Margot Fonteyn, la mejor bailarina de la historia

Margot Fonteyn, la más ferviente de las artistas (1919 / 1991). una virtuosa bailarina británica con una carrera de más de 40 años.

Margot Fonteyn, la más ferviente de las artistas (1919 / 1991). una virtuosa bailarina británica con una carrera de más de 40 años.

 

Casi nadie recuerda ahora a Margot Fonteyn. Sin embargo, durante los años 50 y 60 del siglo pasado fue una de las mujeres más famosas y aplaudidas del mundo, considerada la mejor bailarina que jamás había sido vista en los escenarios. Nacida en una familia inglesa acomodada en 1919, Fonteyn comenzó como tantas niñas sus clases de ballet a los 4 años. Pero en ella esa disciplina infantil se convirtió pronto en una pasión, una vocación absoluta para la que estaba dotada como pocas.

 

A los 15, ya debutaba en una de las mejores compañías, la del Royal Ballet de Londres, y a los 20 se había convertido en una estrella.

 

Nadie bailaba como Margot Fonteyn. Disciplinada y exigente consigo misma en grado sumo, poseía todas las características necesarias para ser una auténtica reina en su arte: la perfección técnica, por supuesto, pero también la gracia, la pasión y la expresividad. Y una elegancia natural, que emanaba de la forma de su cuerpo y de sus movimientos y parecía dejar una estela de polvos dorados a su alrededor.

 

Se la puede ver bailando en numerosos vídeos en YouTube, y comprobar que todo en ella era armonía.

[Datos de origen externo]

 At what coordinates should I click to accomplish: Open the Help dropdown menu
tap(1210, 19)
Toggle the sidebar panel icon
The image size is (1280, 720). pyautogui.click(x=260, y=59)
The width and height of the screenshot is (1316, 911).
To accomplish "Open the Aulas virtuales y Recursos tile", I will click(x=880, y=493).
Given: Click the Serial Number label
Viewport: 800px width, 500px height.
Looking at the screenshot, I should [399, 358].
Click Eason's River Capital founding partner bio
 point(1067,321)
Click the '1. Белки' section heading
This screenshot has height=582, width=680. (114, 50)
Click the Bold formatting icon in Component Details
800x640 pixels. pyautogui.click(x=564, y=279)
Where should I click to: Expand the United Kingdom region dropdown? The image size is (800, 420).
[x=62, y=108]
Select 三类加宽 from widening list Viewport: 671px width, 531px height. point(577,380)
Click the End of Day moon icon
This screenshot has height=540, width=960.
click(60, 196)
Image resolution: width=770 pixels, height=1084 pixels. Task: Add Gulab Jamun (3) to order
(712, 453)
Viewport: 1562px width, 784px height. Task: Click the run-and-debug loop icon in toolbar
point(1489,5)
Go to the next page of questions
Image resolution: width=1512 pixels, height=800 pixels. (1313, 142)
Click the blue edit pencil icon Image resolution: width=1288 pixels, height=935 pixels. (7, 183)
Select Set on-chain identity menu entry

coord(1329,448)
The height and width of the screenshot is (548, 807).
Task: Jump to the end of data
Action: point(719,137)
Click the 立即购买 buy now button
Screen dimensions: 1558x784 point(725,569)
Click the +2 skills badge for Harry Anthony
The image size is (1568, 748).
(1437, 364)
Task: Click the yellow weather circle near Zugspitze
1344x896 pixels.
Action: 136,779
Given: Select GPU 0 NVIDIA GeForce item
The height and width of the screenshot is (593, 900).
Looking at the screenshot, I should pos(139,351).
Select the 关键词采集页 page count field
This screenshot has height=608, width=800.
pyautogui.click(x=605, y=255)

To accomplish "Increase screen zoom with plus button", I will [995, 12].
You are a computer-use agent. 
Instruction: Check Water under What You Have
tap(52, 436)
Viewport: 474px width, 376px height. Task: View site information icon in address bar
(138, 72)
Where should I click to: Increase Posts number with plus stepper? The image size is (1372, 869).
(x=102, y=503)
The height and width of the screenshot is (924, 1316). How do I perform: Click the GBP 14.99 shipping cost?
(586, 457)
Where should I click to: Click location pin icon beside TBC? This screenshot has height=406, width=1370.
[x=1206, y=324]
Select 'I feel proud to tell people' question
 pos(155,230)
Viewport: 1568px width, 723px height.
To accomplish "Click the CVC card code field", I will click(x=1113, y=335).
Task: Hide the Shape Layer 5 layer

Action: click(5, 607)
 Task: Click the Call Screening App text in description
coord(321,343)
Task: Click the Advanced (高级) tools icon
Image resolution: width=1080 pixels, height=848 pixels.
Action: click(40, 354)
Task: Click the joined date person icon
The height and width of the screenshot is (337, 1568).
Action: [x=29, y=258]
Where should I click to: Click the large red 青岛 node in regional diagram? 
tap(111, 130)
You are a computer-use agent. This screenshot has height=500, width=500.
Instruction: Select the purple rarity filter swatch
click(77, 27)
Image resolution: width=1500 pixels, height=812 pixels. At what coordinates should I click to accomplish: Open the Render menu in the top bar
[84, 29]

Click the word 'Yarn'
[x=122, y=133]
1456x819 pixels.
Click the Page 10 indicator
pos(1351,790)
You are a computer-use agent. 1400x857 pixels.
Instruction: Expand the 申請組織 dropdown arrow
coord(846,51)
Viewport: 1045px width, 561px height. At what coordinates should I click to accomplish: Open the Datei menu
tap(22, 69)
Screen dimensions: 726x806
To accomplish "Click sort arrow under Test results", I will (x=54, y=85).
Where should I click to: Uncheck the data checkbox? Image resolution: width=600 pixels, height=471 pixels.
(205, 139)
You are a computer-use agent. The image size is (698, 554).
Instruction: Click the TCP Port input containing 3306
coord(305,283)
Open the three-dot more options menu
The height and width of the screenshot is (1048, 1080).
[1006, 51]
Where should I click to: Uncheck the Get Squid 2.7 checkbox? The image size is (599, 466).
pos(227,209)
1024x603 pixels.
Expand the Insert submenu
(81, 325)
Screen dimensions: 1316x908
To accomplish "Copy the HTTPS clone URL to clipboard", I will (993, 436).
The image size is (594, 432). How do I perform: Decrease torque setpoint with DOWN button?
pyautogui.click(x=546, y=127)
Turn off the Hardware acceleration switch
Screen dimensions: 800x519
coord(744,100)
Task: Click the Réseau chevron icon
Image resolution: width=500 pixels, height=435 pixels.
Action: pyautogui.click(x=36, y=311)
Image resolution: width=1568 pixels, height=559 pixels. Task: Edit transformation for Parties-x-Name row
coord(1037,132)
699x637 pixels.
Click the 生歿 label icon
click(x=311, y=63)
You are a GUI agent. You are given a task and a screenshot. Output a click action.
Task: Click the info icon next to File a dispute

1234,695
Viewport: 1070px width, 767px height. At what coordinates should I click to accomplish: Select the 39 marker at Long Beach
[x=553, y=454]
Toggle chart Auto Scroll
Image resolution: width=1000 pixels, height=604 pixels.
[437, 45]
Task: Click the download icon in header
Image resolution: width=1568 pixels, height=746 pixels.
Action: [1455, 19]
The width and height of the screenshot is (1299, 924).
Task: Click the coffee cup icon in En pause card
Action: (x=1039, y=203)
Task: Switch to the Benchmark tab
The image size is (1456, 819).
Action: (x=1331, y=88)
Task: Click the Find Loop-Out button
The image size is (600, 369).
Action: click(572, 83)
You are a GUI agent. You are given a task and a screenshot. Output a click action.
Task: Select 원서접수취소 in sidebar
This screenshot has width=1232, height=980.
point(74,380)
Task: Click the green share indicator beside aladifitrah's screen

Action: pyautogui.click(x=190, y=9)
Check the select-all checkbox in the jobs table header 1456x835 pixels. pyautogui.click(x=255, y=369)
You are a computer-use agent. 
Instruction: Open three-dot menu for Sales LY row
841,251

Su cuerpo era espacio, luz y música. Danza en estado puro. Adorada por el público, sus mayores triunfos le llegaron a la edad en la que debería haberse retirado. En 1961, cuando tenía ya 43 años y estaba a punto de dar por terminada su carrera, apareció en su vida Rudolf Nuréyev. Nuréyev era el mejor bailarín del momento, y probablemente de todos los tiempos, pero vivía casi como un prisionero en su país natal, la Unión Soviética. Aquel año, tras una actuación en París, decidió no regresar a Moscú y buscó refugio en Occidente. Pronto se convirtió en la mejor pareja de Margot Fonteyn. Durante una década actuaron juntos en los grandes teatros del mundo, obteniendo éxitos inimaginables hasta entonces: en una ocasión, en Viena, tuvieron que salir a saludar 89 veces en medio del fervor del público.

 

Fonteyn no se retiró hasta 1970, pasados ya los 50 años. Desde entonces, se dedicó a cuidar de su marido, el diplomático panameño Roberto Arias, que se había quedado tetrapléjico a consecuencia de los disparos realizados contra él por un rival político. El resto de su vida, la bailarina lo pasó en una granja de Panamá, en donde murió de cáncer en 1991, a los 72 años, dejando tras de sí un vacío en los escenarios que ninguna otra mujer ha sido capaz de llenar desde entonces.